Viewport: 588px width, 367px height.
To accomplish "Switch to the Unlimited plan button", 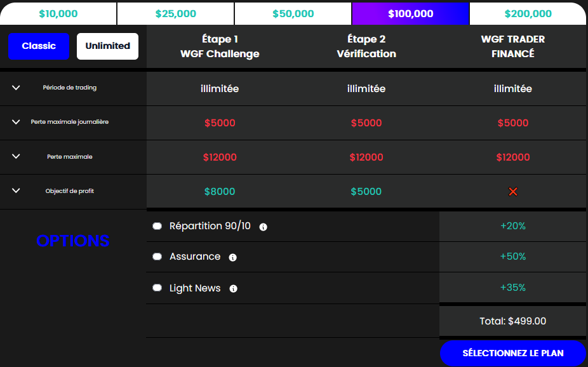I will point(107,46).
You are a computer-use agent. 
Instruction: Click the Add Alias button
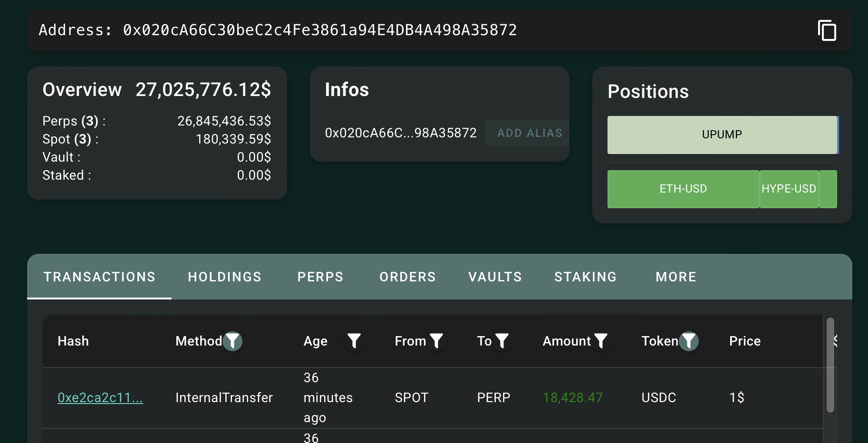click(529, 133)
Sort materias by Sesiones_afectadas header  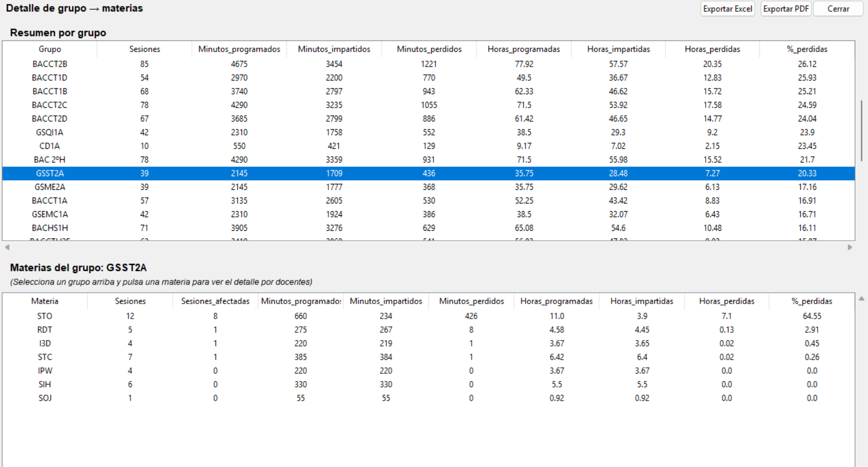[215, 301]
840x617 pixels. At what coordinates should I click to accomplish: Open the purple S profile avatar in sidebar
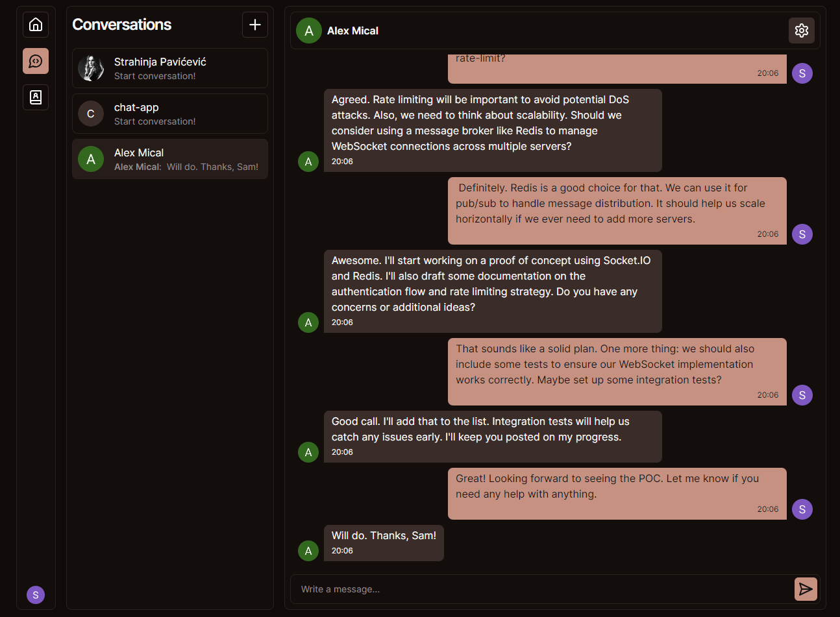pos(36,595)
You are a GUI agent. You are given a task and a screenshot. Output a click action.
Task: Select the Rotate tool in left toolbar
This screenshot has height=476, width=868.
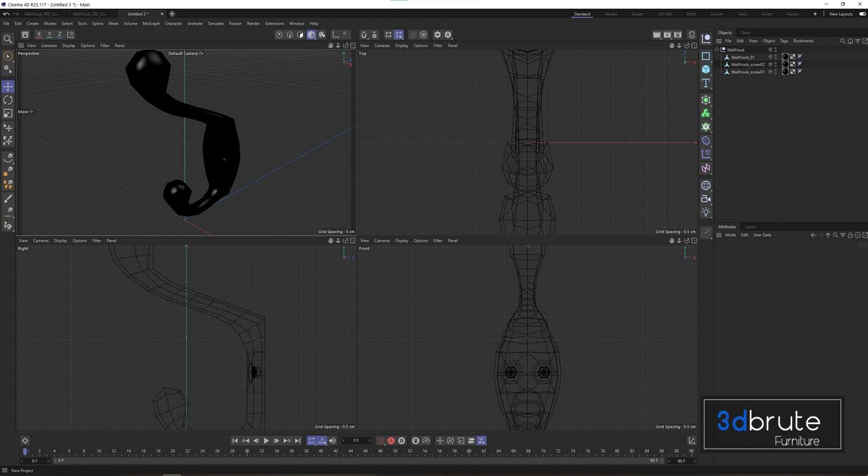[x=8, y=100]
___
* **Action item**: If a line in the listing holds the word "agent", list that line.

* **Worked solution**:
You are a computer-use agent. 
You are a GUI agent. You are given a task and a screenshot. Output a click action.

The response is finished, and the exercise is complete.